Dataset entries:
--- --- ---
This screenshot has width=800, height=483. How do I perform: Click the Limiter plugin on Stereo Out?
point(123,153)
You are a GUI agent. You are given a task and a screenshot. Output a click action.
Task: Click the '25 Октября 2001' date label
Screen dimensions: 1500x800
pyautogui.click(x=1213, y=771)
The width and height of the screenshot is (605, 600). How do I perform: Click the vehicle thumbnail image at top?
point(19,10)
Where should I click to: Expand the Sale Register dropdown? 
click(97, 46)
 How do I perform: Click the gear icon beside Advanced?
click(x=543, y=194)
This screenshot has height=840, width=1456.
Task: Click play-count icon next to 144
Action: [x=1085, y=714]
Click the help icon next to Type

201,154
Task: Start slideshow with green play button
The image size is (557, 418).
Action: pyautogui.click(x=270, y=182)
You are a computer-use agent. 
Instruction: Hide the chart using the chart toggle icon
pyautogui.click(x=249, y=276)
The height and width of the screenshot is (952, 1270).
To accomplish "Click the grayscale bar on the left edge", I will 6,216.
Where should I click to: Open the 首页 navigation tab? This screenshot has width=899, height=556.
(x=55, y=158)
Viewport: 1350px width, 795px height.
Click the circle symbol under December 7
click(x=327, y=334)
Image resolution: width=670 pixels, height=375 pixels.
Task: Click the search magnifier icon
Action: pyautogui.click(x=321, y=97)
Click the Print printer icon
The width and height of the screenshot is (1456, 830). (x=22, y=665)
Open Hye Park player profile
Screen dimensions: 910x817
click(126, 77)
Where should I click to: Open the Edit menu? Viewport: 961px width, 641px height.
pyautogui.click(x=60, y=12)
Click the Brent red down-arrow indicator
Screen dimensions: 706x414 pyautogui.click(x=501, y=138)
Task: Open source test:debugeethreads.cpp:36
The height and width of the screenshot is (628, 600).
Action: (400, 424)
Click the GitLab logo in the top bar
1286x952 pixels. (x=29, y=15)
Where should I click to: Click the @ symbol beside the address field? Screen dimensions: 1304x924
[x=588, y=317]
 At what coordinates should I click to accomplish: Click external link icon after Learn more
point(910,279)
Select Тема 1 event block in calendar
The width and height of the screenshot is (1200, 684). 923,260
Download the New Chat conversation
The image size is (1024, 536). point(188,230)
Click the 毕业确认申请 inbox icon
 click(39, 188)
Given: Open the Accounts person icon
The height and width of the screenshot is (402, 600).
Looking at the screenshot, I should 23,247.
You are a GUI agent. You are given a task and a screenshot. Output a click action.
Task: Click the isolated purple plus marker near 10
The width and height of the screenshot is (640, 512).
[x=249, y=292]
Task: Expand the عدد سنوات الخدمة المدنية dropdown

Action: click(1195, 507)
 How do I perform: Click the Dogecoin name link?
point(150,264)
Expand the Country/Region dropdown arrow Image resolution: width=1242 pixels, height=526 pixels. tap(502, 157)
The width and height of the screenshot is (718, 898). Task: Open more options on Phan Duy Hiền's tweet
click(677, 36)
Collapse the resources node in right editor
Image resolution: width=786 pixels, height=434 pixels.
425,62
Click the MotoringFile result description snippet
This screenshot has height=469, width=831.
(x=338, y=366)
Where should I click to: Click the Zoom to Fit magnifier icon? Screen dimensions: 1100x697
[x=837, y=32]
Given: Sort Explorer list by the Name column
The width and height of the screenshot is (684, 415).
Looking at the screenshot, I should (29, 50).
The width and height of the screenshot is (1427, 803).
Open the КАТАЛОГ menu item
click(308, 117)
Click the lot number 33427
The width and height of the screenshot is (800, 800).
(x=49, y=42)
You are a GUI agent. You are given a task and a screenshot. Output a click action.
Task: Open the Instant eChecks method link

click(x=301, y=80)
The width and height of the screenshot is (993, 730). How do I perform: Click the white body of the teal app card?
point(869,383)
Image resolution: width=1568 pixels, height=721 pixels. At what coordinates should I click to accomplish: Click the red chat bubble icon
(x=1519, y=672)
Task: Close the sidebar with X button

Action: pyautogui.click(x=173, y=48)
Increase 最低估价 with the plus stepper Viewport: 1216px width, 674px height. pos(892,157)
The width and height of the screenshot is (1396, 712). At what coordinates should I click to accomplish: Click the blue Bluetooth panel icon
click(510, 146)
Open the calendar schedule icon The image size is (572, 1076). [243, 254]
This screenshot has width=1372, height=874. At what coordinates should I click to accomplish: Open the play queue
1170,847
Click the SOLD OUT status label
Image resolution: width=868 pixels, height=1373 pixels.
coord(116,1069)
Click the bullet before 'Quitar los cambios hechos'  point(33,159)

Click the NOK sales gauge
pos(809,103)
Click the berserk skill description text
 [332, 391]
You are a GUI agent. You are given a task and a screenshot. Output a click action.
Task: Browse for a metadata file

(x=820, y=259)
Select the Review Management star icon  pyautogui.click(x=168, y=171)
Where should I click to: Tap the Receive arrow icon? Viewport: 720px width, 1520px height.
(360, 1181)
--- --- ---
Exercise: Retrieve all lines from the data that contain the string "label".

Task answer:
Task: Click the '25 Октября 2001' date label
Click the SOLD OUT status label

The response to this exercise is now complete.